Sunday, 30 August 2020

This feels different..

There have been many failed attempts to re-discover any kind of interest in, motivation for and will to exercise over recent years. I believe the main problem is that I associate a number of what I would call "negative" things with any kind of physical effort. Firstly, the pain that I've endured while running around the world so far is the most obvious one. Excruciating shin splints during the run from John O'Groats to Lands End. Badly blistered feet towards the end of the run across the USA as well as extreme constant fatigue throughout. That all seemed quite insignificant when you compare it against the run across Australia. The pain in my feet for over 80 days and the permanent damage caused should have been enough for me to give up running completely. Fortunately I didn't and the subsequent runs across Europe and then from Belgrade to Kiev saw a lot less pain and damage taken. 

The long straight never ending road across Australia

Stobbsy just about keeping my feet in a runnable state in Australia

Putting up with physical pain is one thing but the mental battles that I've faced around the world so far have been a far more difficult thing to endure in my opinion. Almost every stage so far has seen extreme anxiety and paranoia as I've neared the respective finish lines. The final week of the run across the USA is where I first experienced this. I really struggled to come to terms with the fact that the finish line at Coney Island, New York was so close in terms of time (7 days) but not in distance (300 miles). There was another factor which was also present in the subsequent 3 stages around the world. For some reason, towards the end of a long running campaign, the desire for it all to be over is overwhelming. It's like a very negative spin on waiting for Christmas Day as a child. I really need to analyse this more in future but I doubt things are ever likely to change. At least I'm fully aware that the closing days of a stage around the world are going to present a huge mental challenge. I think there is a lot more to be talked about on this subject but I'll leave it for another time.

Losing my mind in Europe

The other major mental challenge that I have faced more recently in Europe and to Kiev is homesickness. Being able to do things like watching the TV, cooking dinner and just normal family life is a huge miss when you're away from home for months at a time. Thoughts of such normality when I'm thousands of miles away from loved ones is a tough thing to try and deal with.

Thankfully, I've come to realise that my multi month running stages are very different from normal life. I feel like I'm trapped in my own bubble. Every small issue or challenge is magnified to the extent that it becomes a big problem. Imagine just how big a real problem then seems during these long campaigns. Fortunately, there haven't been too many of those to deal with.

As you can tell, maintaining a sense of perspective is very difficult when you're far from home, extremely tired and having to run 30 - 40 miles per day or even more. A few paragraphs in a blog really doesn't do the physical and mental battle justice. What I will say is that it's no wonder the last thing I have wanted to do in recent years or have done begrudgingly is exercise. You can put a fancy title on things like #runsub17 but carrying out the actions involved is what really matters.
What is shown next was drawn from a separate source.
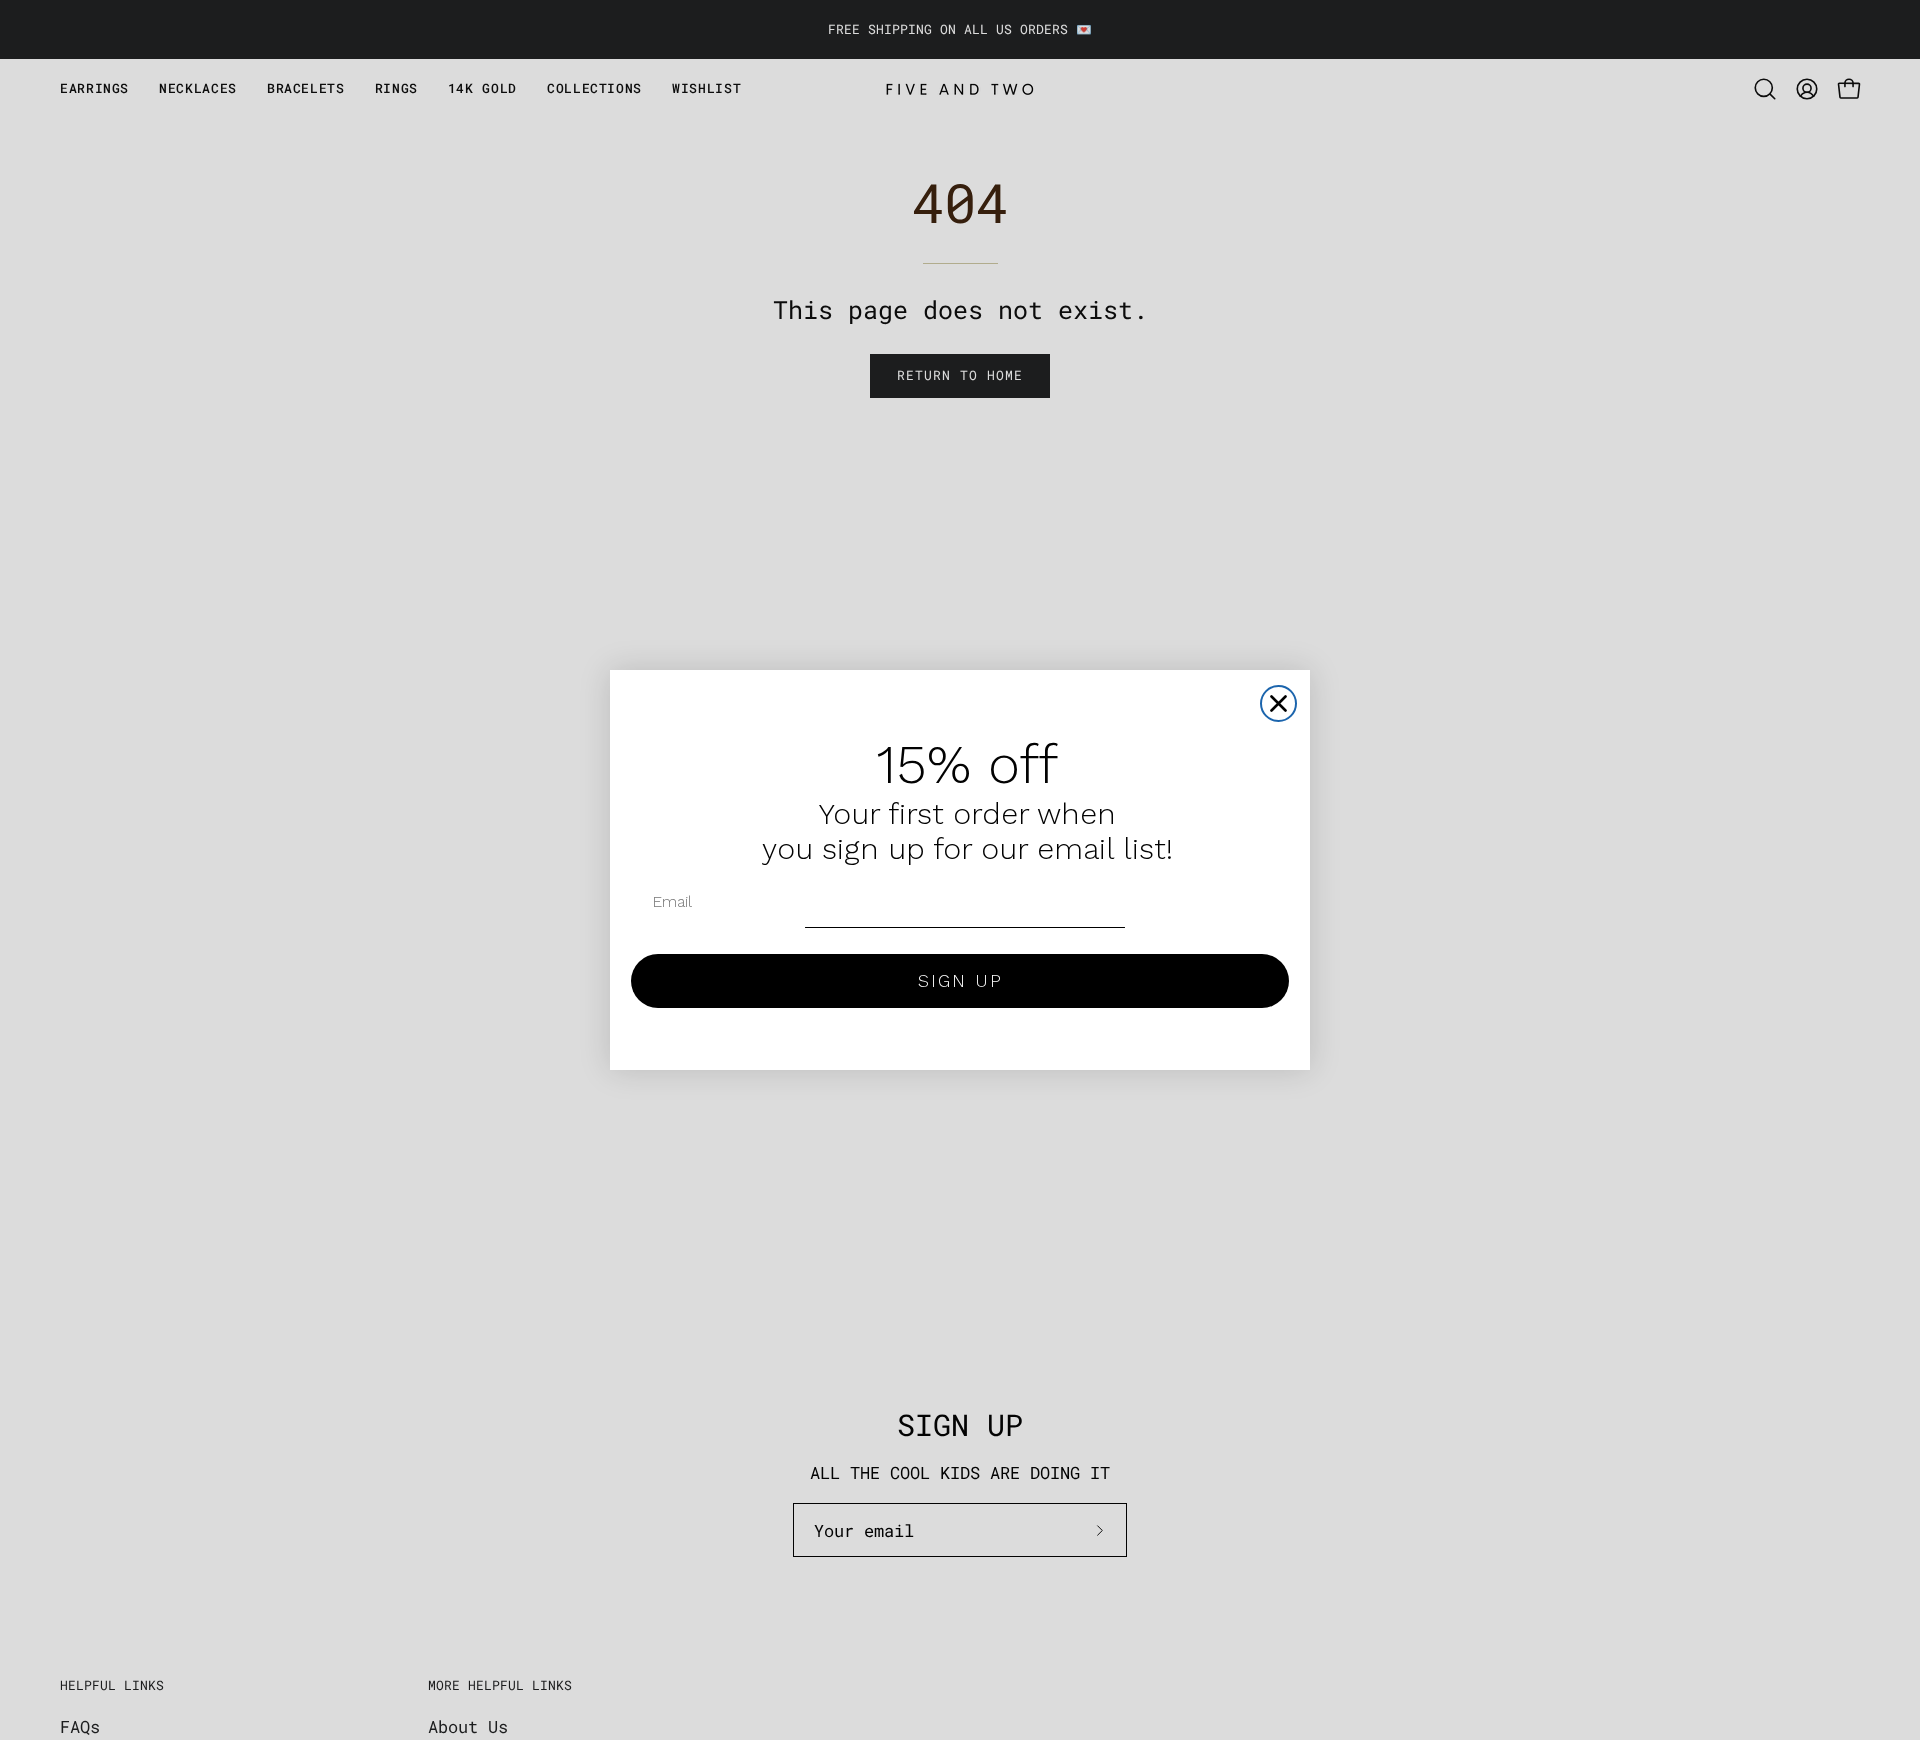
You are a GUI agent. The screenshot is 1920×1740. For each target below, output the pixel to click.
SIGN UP (960, 980)
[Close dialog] (1278, 703)
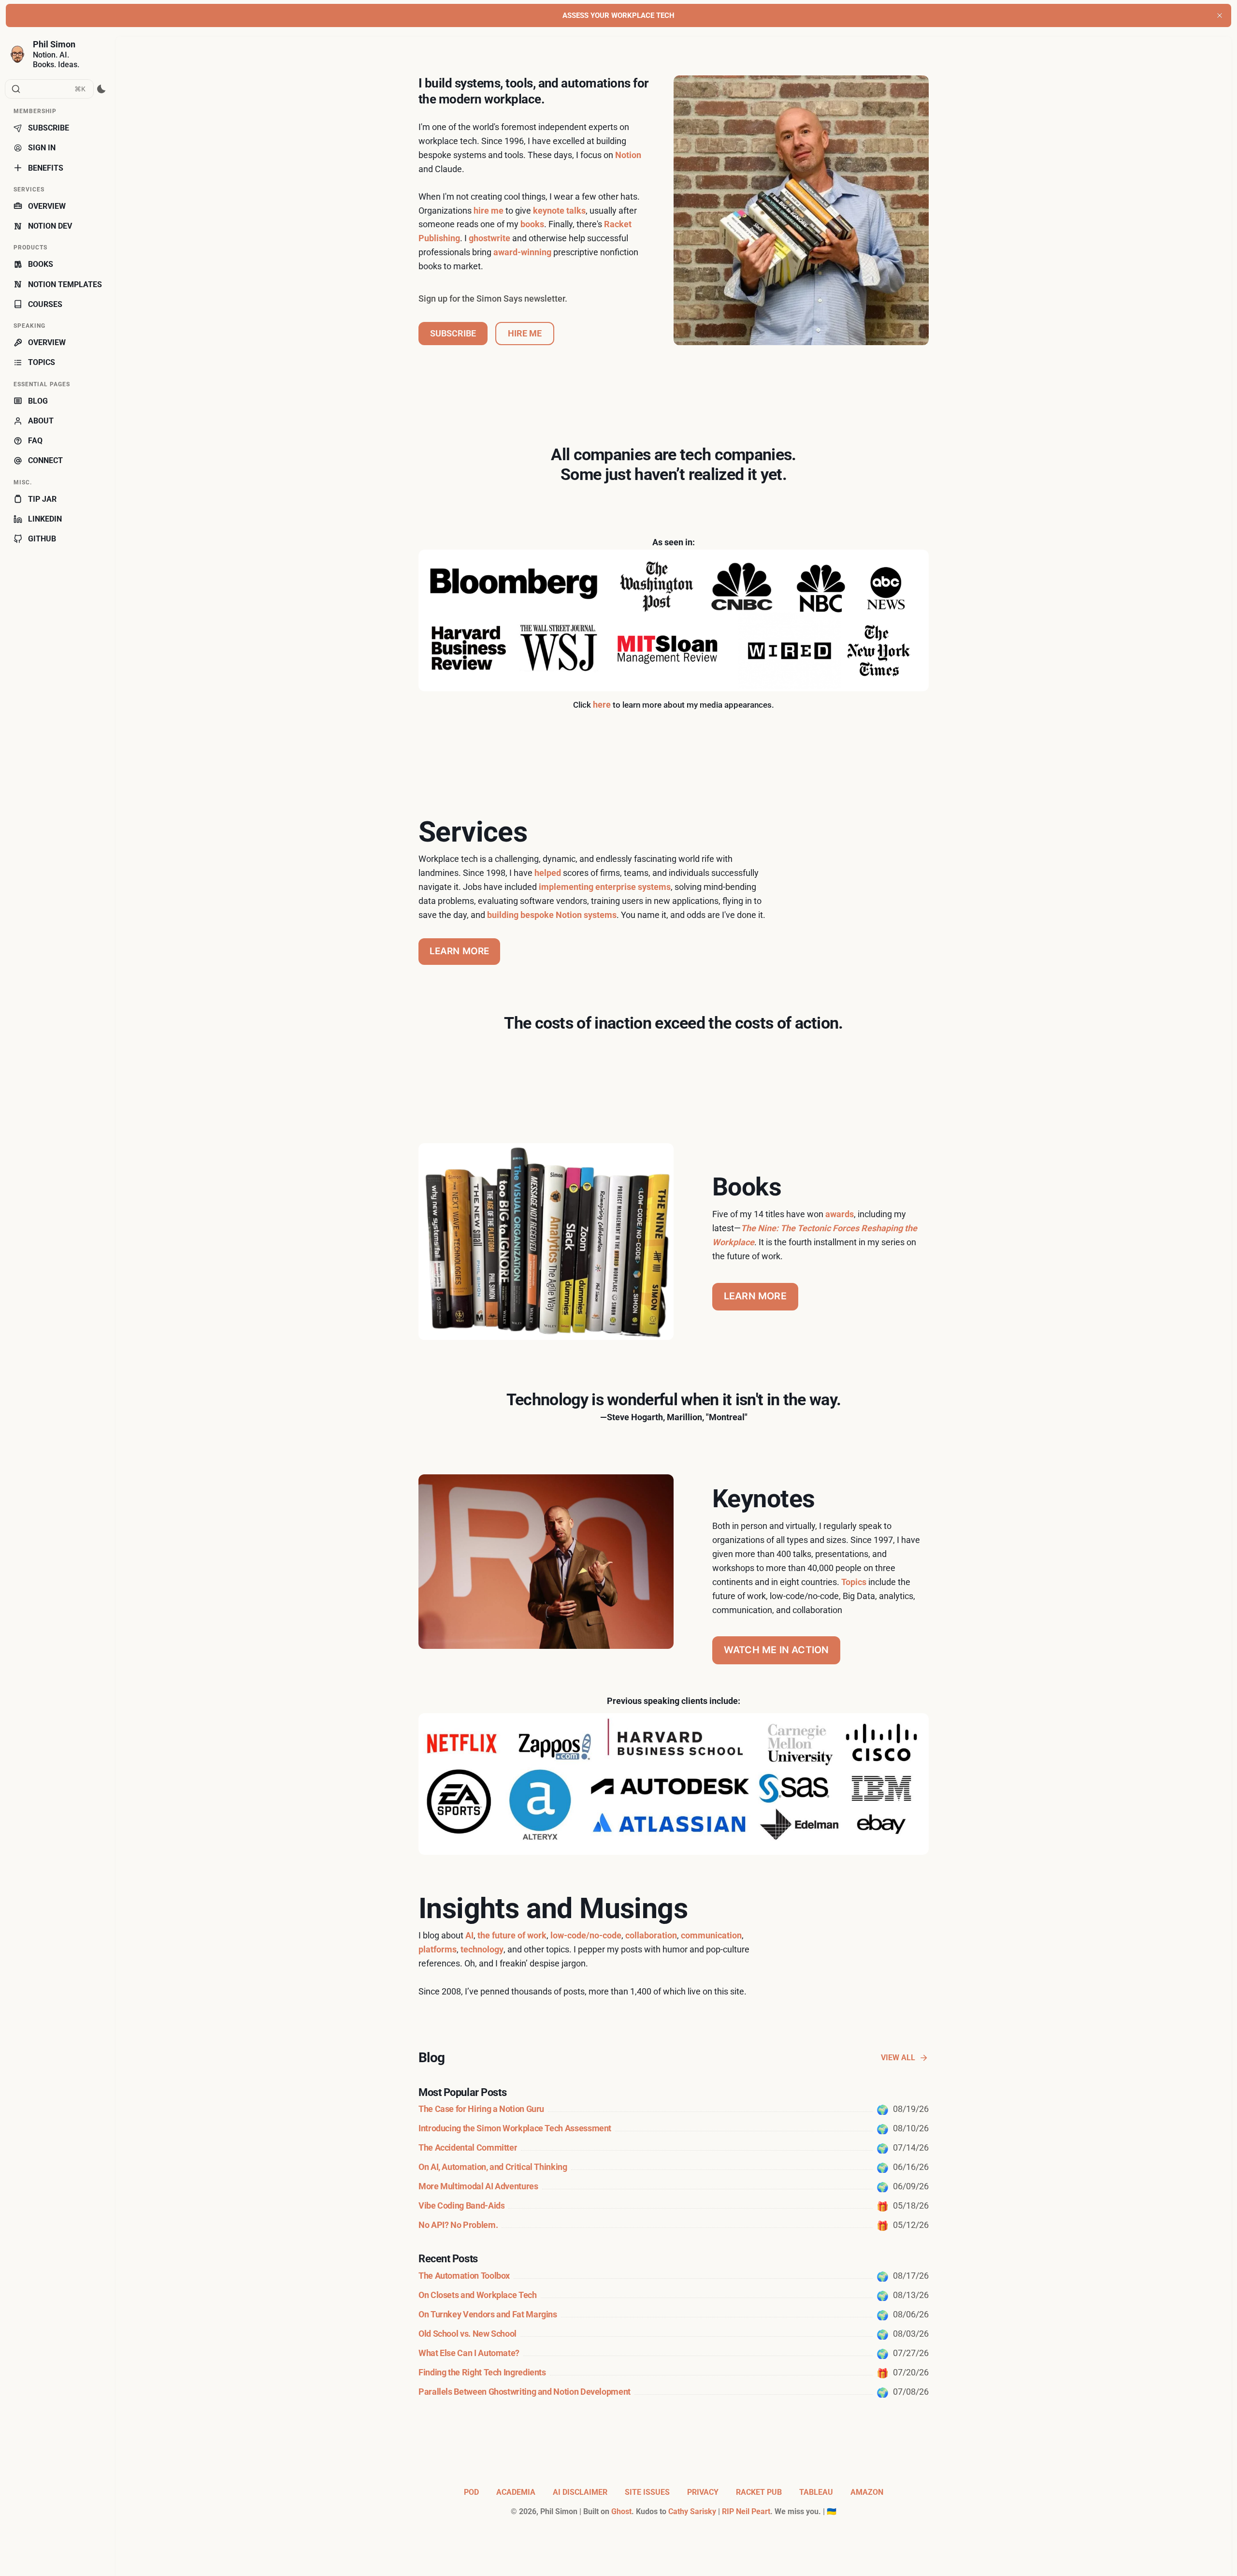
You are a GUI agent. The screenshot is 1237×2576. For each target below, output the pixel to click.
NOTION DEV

I don't believe that I've had the real will and desire to do anything exercise wise since the run across Australia finished. That was almost 7 years ago!

I should point out that up to this point in my running and fundraising life, I wouldn't change a single thing. Huge life lessons have been learned. Friendships have been forged. So many kind people have been met. I've also been told on numerous occasions that I've inspired others to do good. Most importantly, almost 1/3 million pounds has been raised so far for local good causes. This, of course, includes St. Benedict's Hospice who I still continue to repay a debt of gratitude to, for the care they gave my Mam.

For every mental and physical battle endured, every sacrifice made, every unpaid month off work, every impact on family and friends, there are untold positive aspects to Run Geordie Run. It's 1 step back but 100 forward after each stage of the run around the world is finished and the charity cheque presented. The negatives are but a very small droplet of water in a huge ocean of positivity. Thankfully, I have a very good sense of perspective. It could be argued that Run Geordie Run helps keeps my head above water. It's the positive thing that I've developed following the loss of both of my parents. It has benefited me greatly in terms of being able to cope with grief. In 2020, Run Geordie Run has got me to a great place.

Arriving back in Newcastle after a tough but successful run across Australia

So that's where I was at in June this year and the problem remained about wanting to simply exercise again. Rewind, to days after the last big run in 2018 when I met with personal trainer (and my best man) David Fairlamb who knew all about my struggles finding the motivation to train. He said that I now needed to "reinvent myself". I've pondered over those words ever since and I'm only just beginning to understand what he meant. 

If I'm to find enjoyment in exercise again and a basic desire to actually want to do it, then I need to think and act very differently while retaining all of the core values that have worked so well for me in the past.

It's a difficult thing to explain currently but since July I have very much tried to set aside all that has gone before and get "back to basics". I've tried to bring to the foreground all of those enjoyable aspects of health and fitness (where, what, when and with who) over the last 2 months. For once, I don't have a grand plan. Given this years events, I certainly don't know when the next stage of the run around the world will be able to take place. All I can do right now is concentrate on enjoying my training again and finding the desire and consistency needed. 

Dave and me at Newcastle Airport

I'll talk more about specifics in the coming weeks. In the meantime, after many failed or half hearted attempts over recent years to exercise, this latest attempt feels different. Has the re-invention of Run Geordie Run begun? It's certainly too soon to tell. There are a lot of positive signs though. Watch this space.